3. Condition of Expansion Premises. Tenant is accepting the Expansion Premises "as is," in their presently existing condition, except as otherwise expressly set forth in this Amendment, and acknowledges that the provisions of the Workletter (Exhibit B to the Lease) do not apply to the Expansion Premises and that Landlord has no obligation to make any improvements to the Premises or to provide any improvement allowance to Tenant in connection with this Amendment, except as follows:
(a) Tenant acknowledges that any furniture, equipment, trade fixtures and other personal property belonging to and removed by the Preceding Tenant prior to the Expansion Commencement Date is excluded from the "as is" delivery condition described above. Landlord shall deliver the Expansion Premises on the Expansion Commencement Date in broom-clean condition, with all furniture, equipment, trade fixtures and personal property of the Preceding Tenant removed, and with any material damage caused by such removal repaired at no expense to Tenant. Such repair obligation shall include patching of any holes or similar damage caused by such removal, but shall not include painting of interior walls (such painting being the responsibility of Tenant as set forth in Paragraph 3(d) below).

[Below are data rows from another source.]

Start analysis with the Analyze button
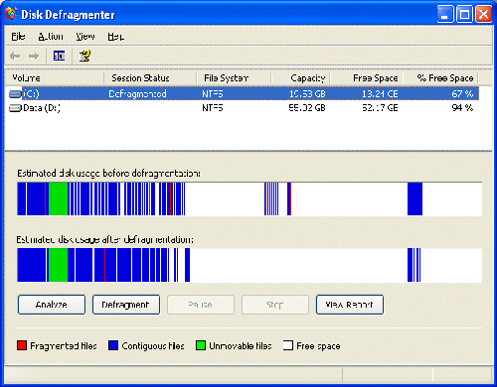The width and height of the screenshot is (497, 387). coord(52,305)
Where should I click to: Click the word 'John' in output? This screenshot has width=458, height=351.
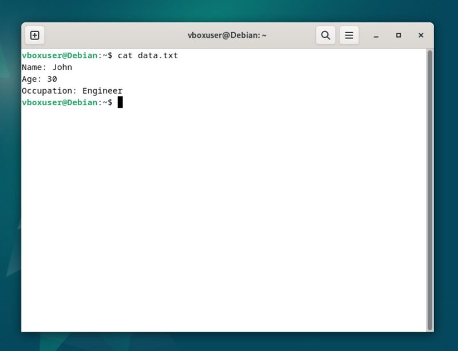point(62,67)
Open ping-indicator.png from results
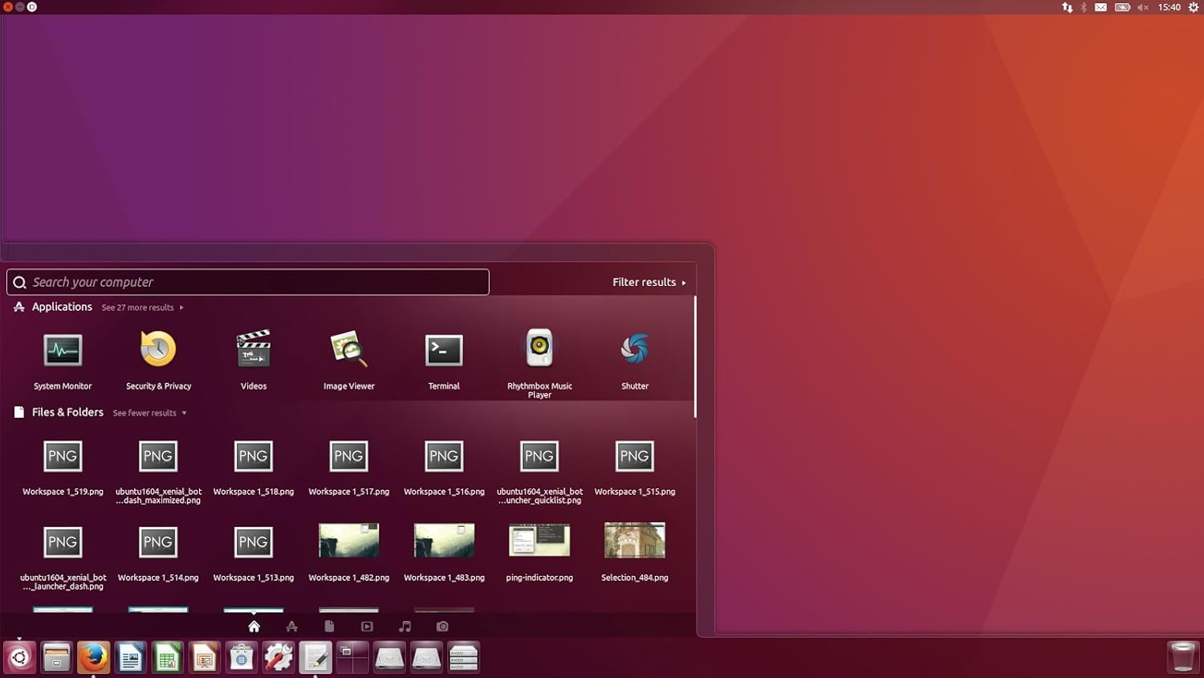This screenshot has height=678, width=1204. [x=539, y=541]
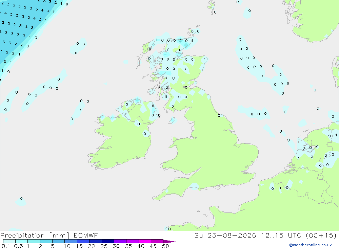Click the 1 value at Germany's right edge
Screen dimensions: 339x248
tap(336, 135)
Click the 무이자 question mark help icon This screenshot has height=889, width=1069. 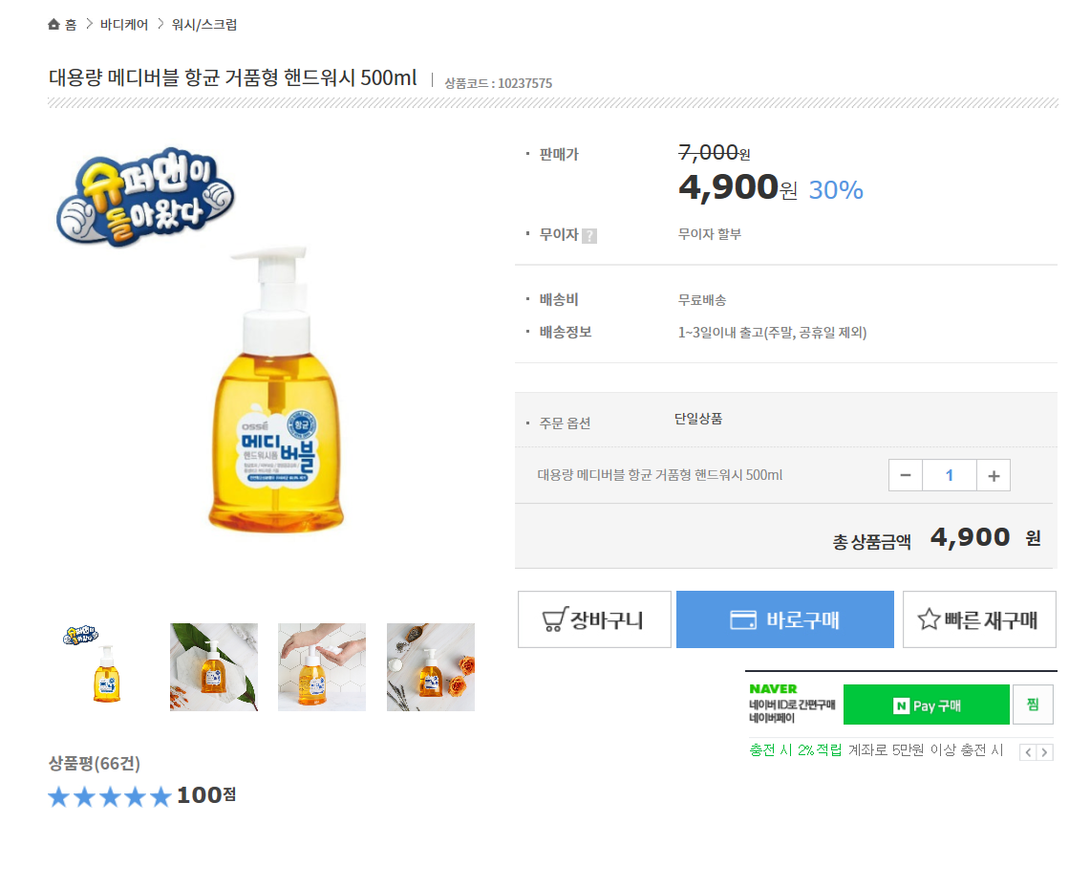click(589, 236)
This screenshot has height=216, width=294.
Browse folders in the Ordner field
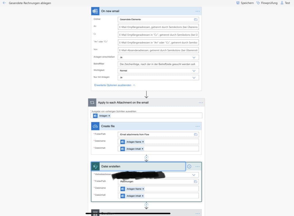point(196,20)
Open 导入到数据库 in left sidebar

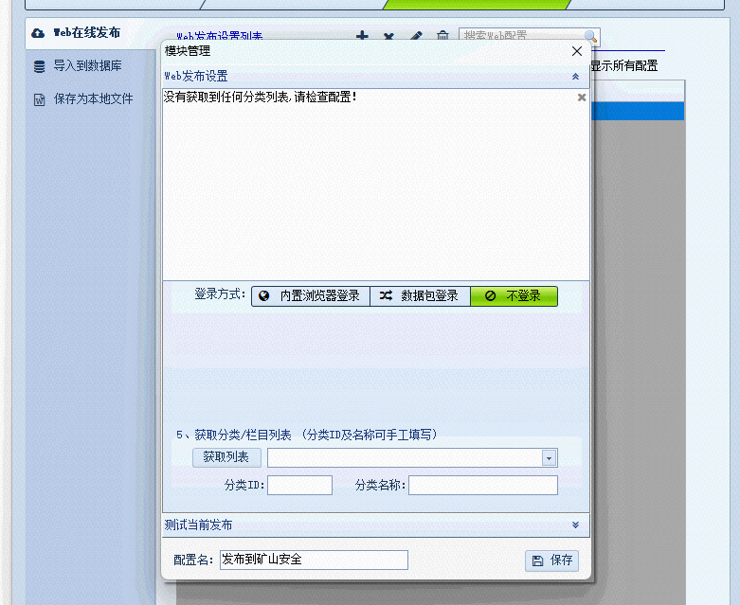[86, 66]
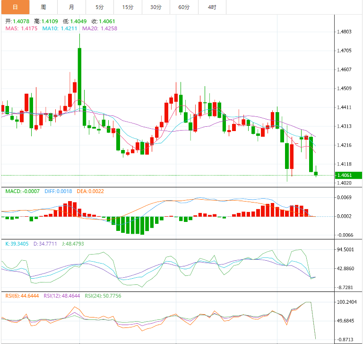Click the DEA value label
This screenshot has width=363, height=344.
pyautogui.click(x=91, y=191)
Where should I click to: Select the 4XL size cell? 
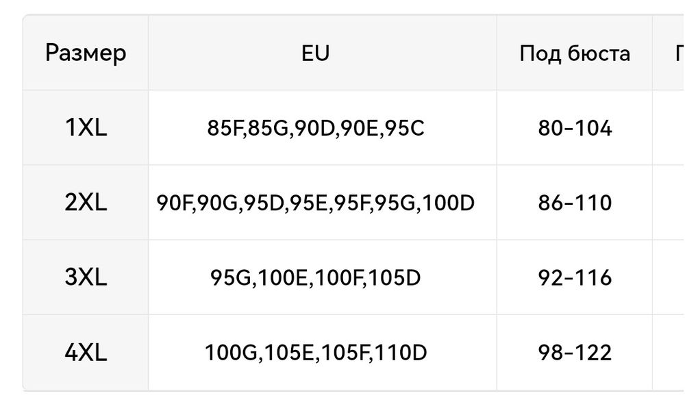86,353
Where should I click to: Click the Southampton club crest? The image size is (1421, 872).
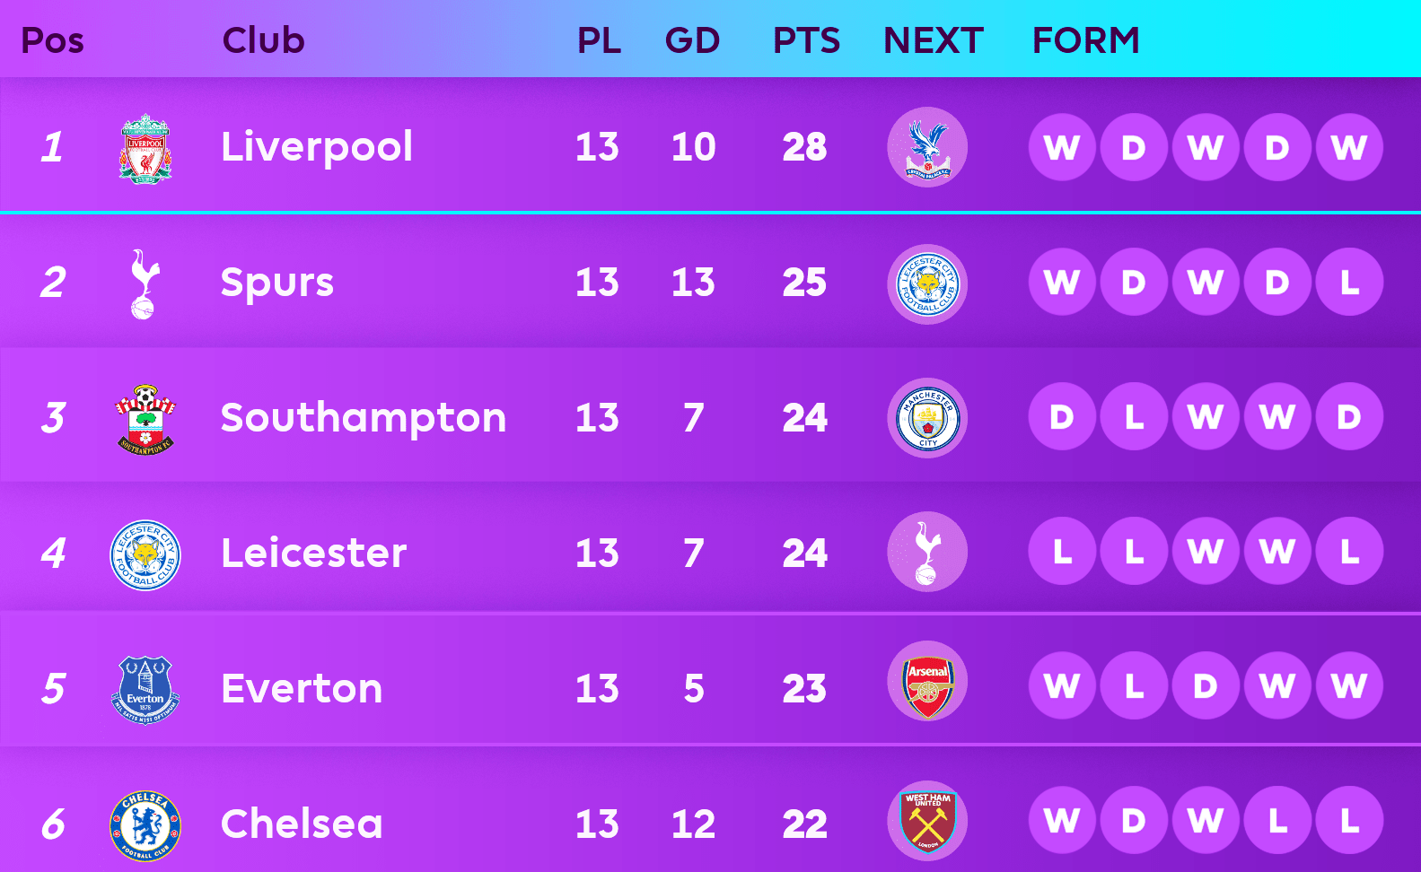point(145,419)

(b) Landlord shall cause (i) the roof and structural elements of the Building and (ii) all mechanical, electrical, plumbing, HVAC and life safety systems serving the Expansion Premises to be in good working condition as of the Expansion Commencement Date. Thereafter, the repair and maintenance obligations of the respective parties with respect to the Expansion Premises shall be governed by the applicable provisions of the Lease, except that Tenant shall have until 120 days after the Expansion Rent Commencement Date to ascertain that all such elements and systems serving the Expansion Premises were in good working condition as of the Expansion Commencement Date and to notify Landlord, by "punch list" or other written notice, of any respects in which such elements and systems were not in the required condition as of the Expansion Commencement Date.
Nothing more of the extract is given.